By Sarah Yang, Public Affairs


de lumen

Nutritional Sciences Professor Ben de Lumen heads the lab where soy protein’s anti-cancer properties were first discovered.
Jane Scherr photo

07 November 2001 | New research may add yet another boost to the healthy reputation of the humble soybean. A study published Oct. 15 in the journal Cancer Research shows that mice with the soy protein lunasin applied to their skin had significantly lower rates of skin cancer than mice without the lunasin treatment.

More than two years ago, the same Berkeley researchers discovered that injecting the lunasin gene into cancer cells in a culture stopped cell division.
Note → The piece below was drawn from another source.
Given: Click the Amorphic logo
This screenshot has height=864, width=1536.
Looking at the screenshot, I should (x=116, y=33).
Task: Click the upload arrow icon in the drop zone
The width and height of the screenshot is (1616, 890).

In their latest work, they tested whether the lunasin protein could prevent normal cells from becoming cancerous in both cell cultures and in mice.
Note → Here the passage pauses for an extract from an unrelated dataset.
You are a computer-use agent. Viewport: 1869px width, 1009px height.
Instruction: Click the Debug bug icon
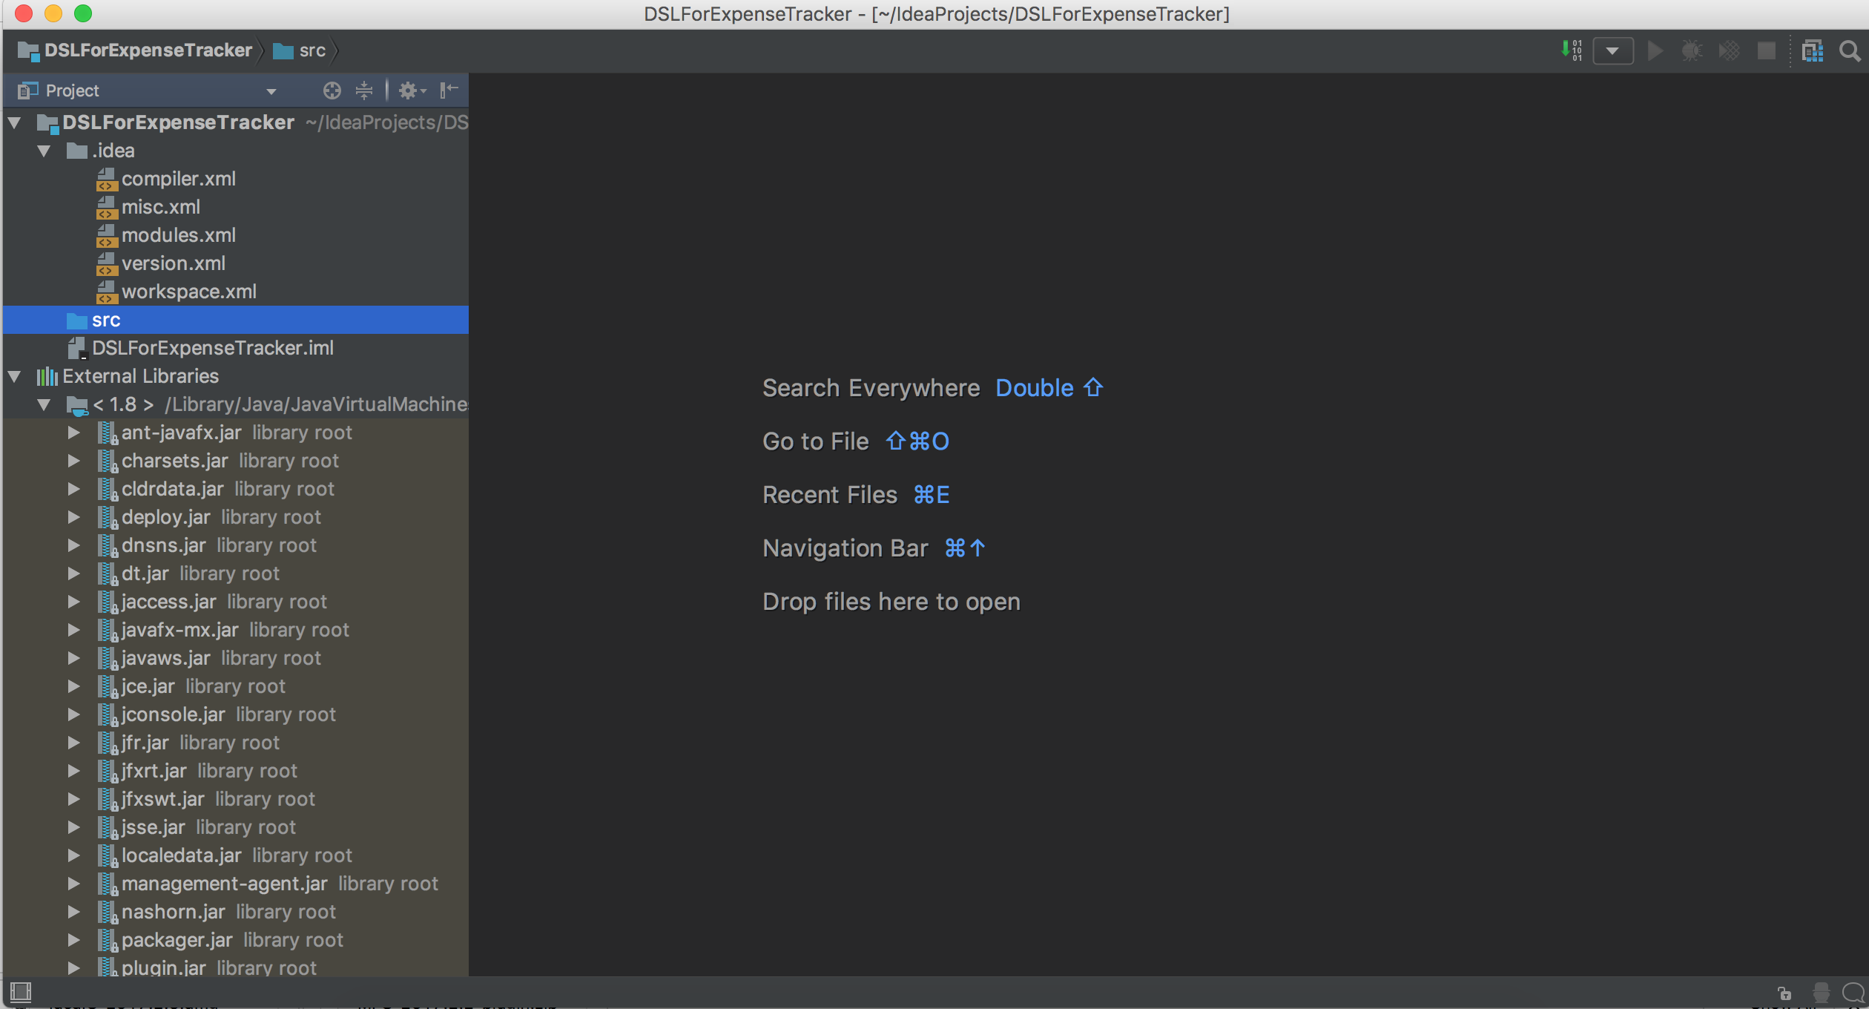point(1691,50)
In the study, varying doses of lunasin were applied to groups of mice over a period of 19 weeks. They were compared with a control group that had received no lunasin treatments.
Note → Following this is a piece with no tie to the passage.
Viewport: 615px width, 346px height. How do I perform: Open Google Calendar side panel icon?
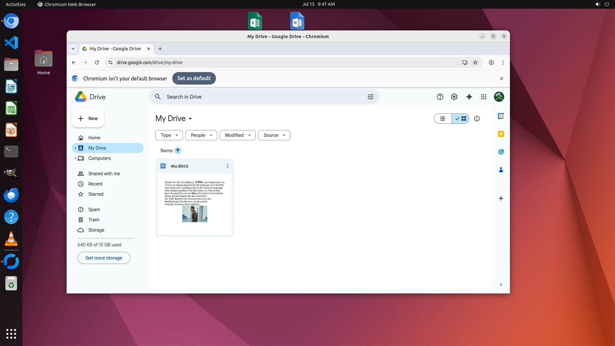point(501,116)
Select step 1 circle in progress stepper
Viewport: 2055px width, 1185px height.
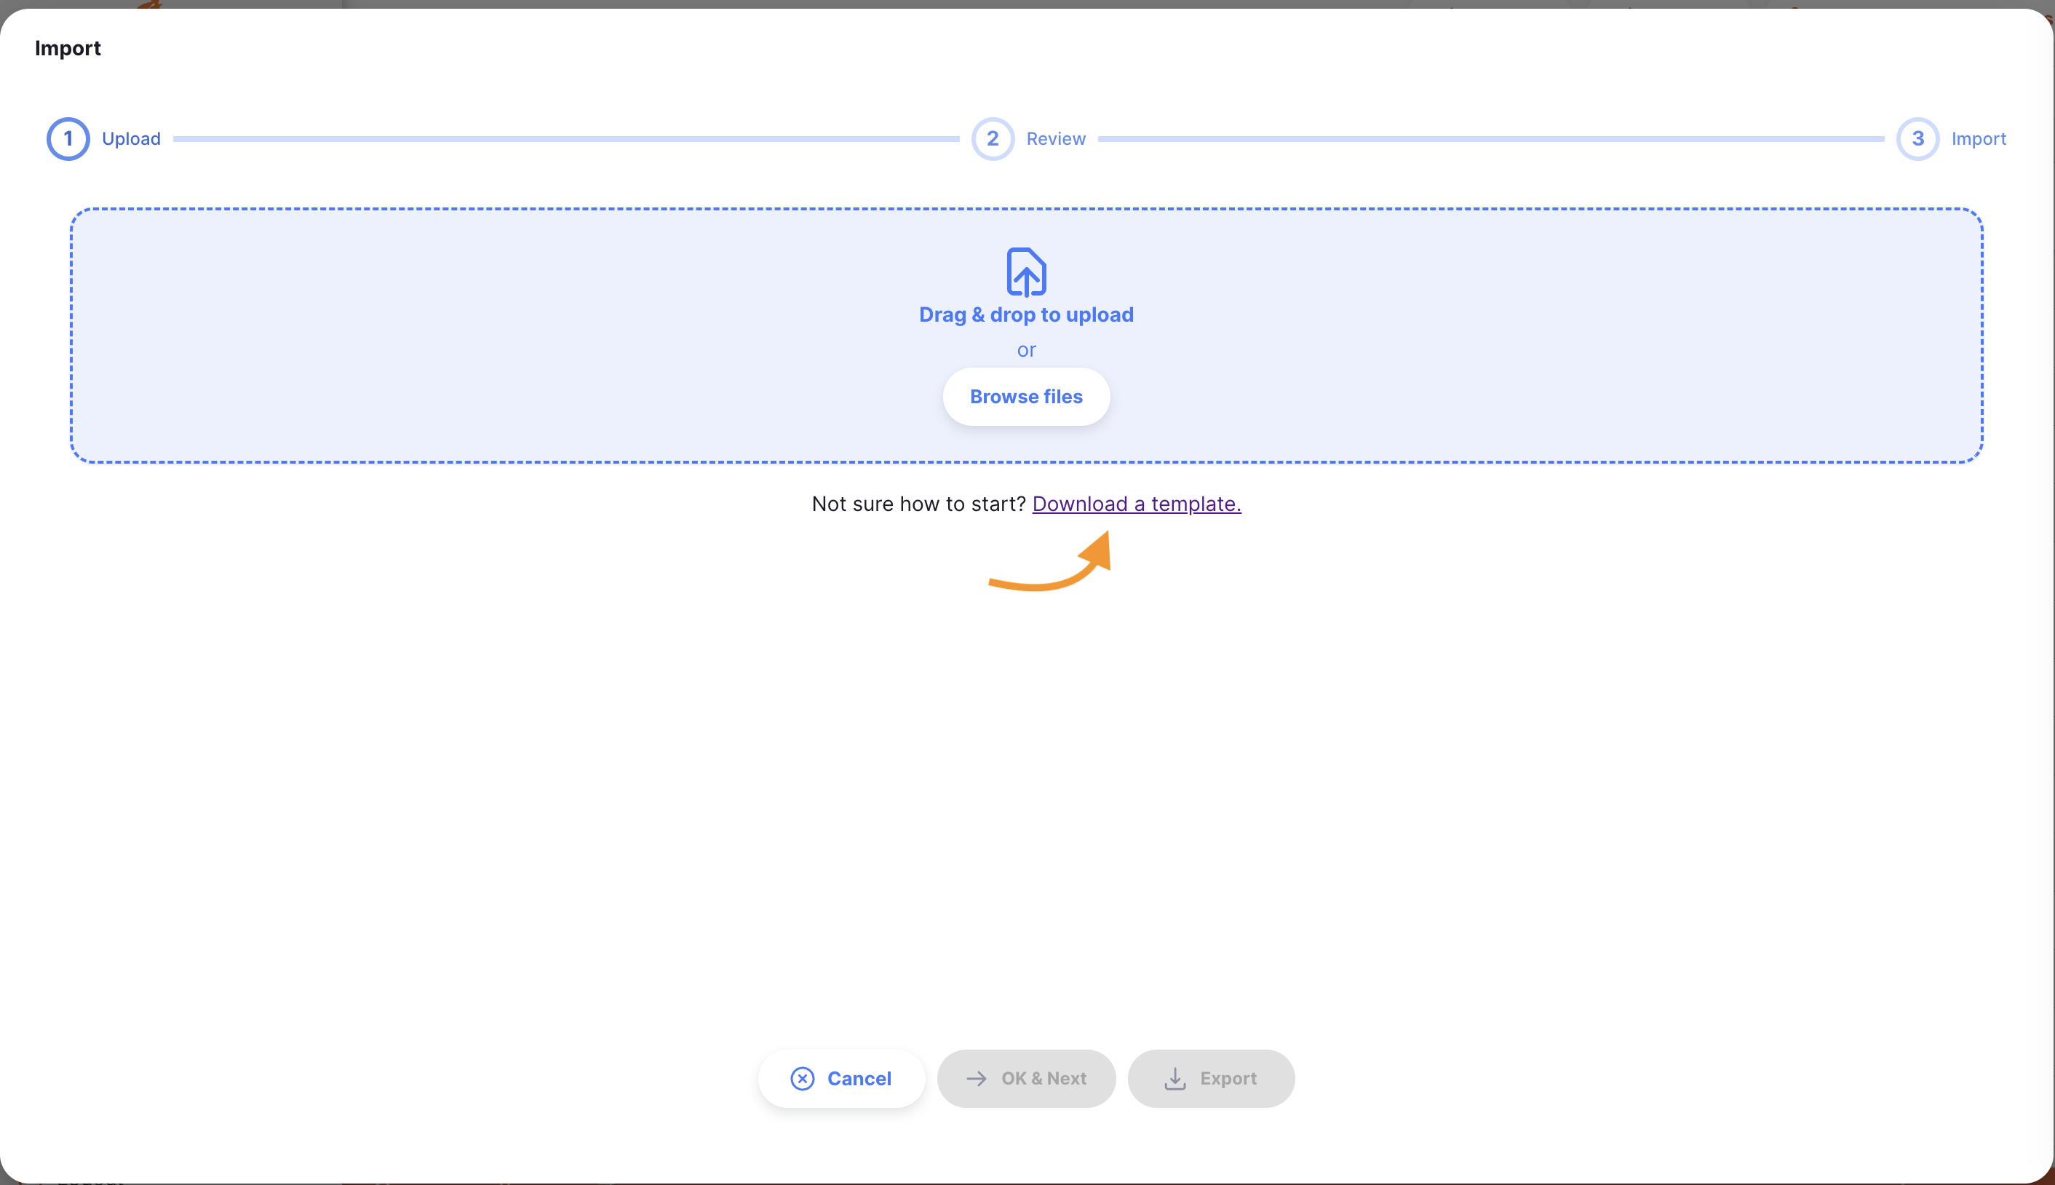68,139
“In the high dose group, some mice did develop some tumors, but there were fewer tumors per mouse and there was a two-week delay in their appearance compared with the control group,” said Ben de Lumen, nutritional sciences professor in the College of Natural Resources and principal investigator of the study.

De Lumen is a member of the Health Sciences Initiative, a partnership among biomedical sciences and technology programs geared towards advancing research into today’s major health problems. He heads the lab where lunasin’s anti-cancer properties were first discovered, and where Alfredo Galvez, lead author of the study, worked as a post-doc researcher.

“The chemical changes that occur in normal cells before and during cancer formation signal lunasin,” said de Lumen. “We believe lunasin is like a watchdog; it’s out there sniffing. When it sees a normal cell transforming, it gets in there and attacks the cell.”

Studies on the health effects of soy products have been building over the years. Epidemiological studies in Japan and China, where soy-rich diets are common, show people in those regions have significantly lower rates of certain cancers and heart disease than people in Western countries, where typical diets contain little to no soy.